LeBron rebrands, as does USA Basketball

LONDON — They posed at times. But never as famously as Usain Bolt did.

They never peed in the pool, either figuratively or bodily. Michael Phelps and Ryan Lochte admitted they had.

They never tested positive. They were never accused of tanking. They were actually born and raised in the country they played for. And they didn’t, unlike some of their basketball opponents, swing at vital body parts.

What they did was happily attend other Olympic events, and meet all obligations with the media, and win every game with respect for the sport and their opponents.

The rebranding of USA Basketball is complete.

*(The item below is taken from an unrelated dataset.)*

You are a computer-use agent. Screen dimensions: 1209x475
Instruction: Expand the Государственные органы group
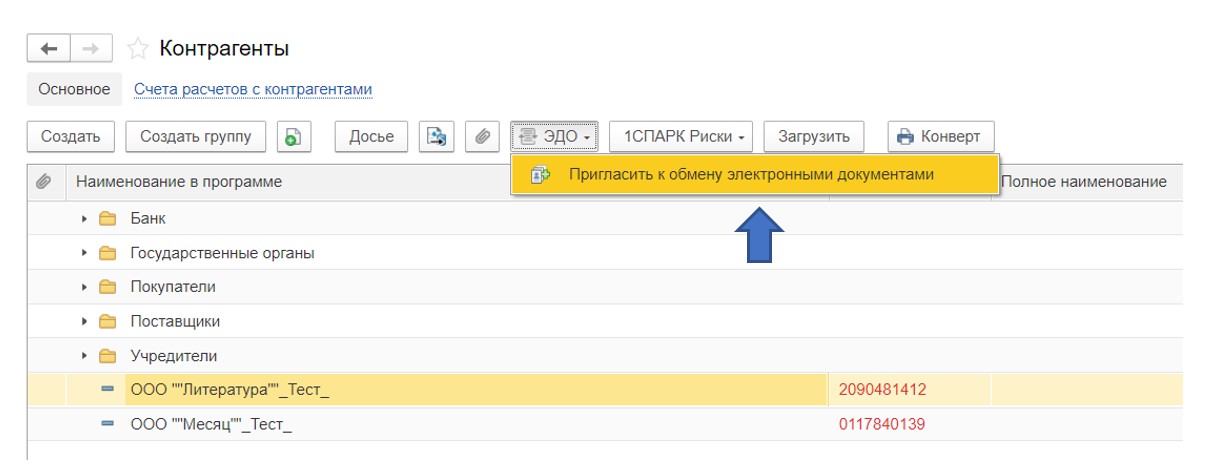(85, 253)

The rebranding of LeBron James is getting there.

Sunday closed more than the Olympics. It also closed the debate about whether the 2012 gold medalists are better than the Dream Team of 20 years ago.

James, Kevin Durant and Chris Paul are special. But the Americans at times on Sunday played a frontline of small forwards because they had no other choice.

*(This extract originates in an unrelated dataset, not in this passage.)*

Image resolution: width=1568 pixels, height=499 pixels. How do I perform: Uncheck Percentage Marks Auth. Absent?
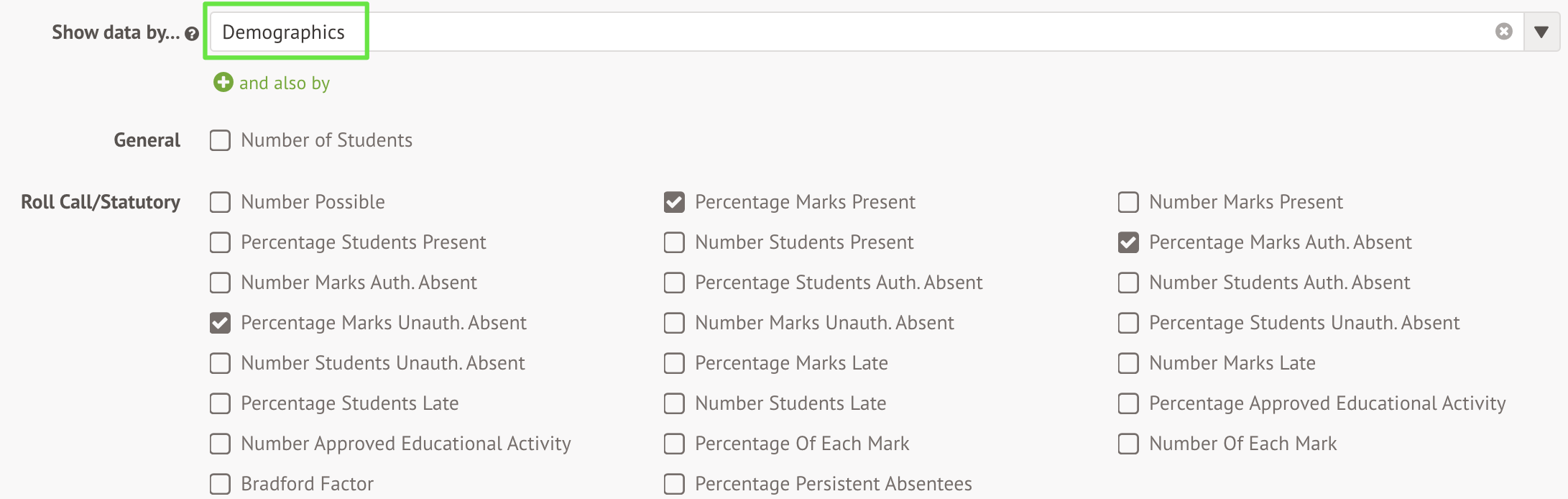(1128, 242)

Where are the big men? Apparently, in Spain. And as the Spaniards scored 100 points in what was mostly a tight game, someone in the stands in London likely wondered if that would have happened in his day.

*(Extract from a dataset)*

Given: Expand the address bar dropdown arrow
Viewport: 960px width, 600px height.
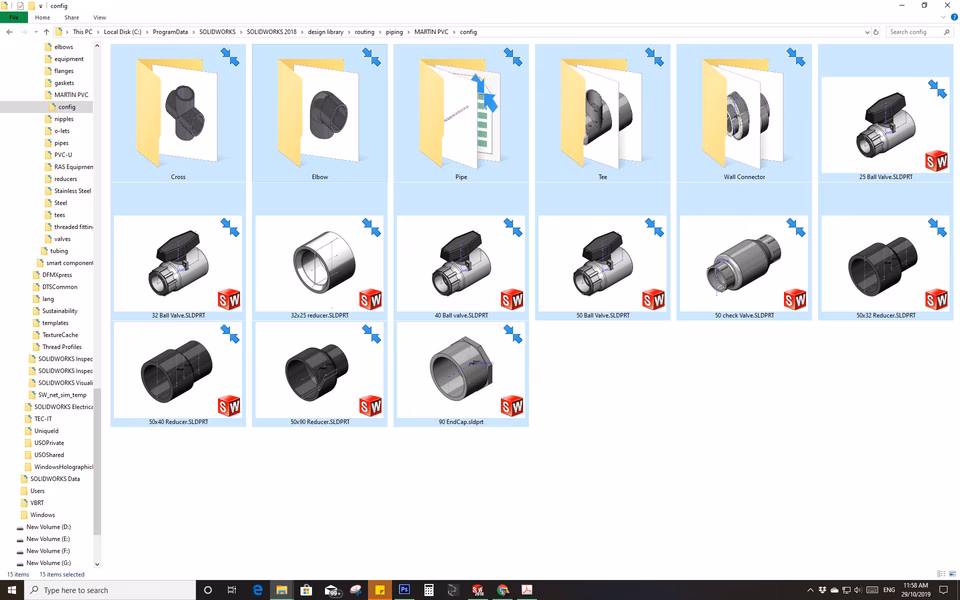Looking at the screenshot, I should click(868, 31).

David Robinson, with Patrick Ewing subbing, would have defended the rim.

Still, this odd lineup worked, especially when Durant aimed from the shorter international 3-point line. The Americans played together, and they accepted roles. Sunday, when pressed, they also reacted with considerable poise.

During their time in London they also stayed out of the tabloids, and that’s not always easy. This team, as it was with the 1992 version, had a Beatlemania feel in the land that created it.

Given that, the Olympic press would have jumped on the slightest hint of bad behavior. And if they had ever done what the Spanish team did in 2008? Posing for a team picture by slanting their eyes before leaving for Beijing?

“We would’ve already been thrown out of the Olympics,” Jason Kidd once told a reporter.

Maybe they understood all of this. Sunday, when Sergio Rodriguez stuck a finger into Tyson Chandler’s face, nothing followed.

And when Rudy Fernandez slammed into Paul at midcourt? Paul was far nicer than he is in the NBA.

When the game ended, Paul ran onto the floor to track down the basketball; he wanted to secure it for history. Moments later, several of the U.S. players nodded to history.

They went to Doug Collins, who was working for NBC, to give a nod toward him and the 1972 Olympics. Collins choked up.

The difference between this team and the joyless, dysfunctional group in 2004 is staggering. And there in Athens, stained for the first time, was James.

Other stains would sink deeper, and were seemingly indelible. The Games could never erase The Decision, right?

Maybe not. But what James completed here will change how some see him. Now, in the same year, he has an NBA title, an NBA MVP trophy, an NBA Finals MVP trophy and the Olympic gold medal. Only Michael Jordan has done the same.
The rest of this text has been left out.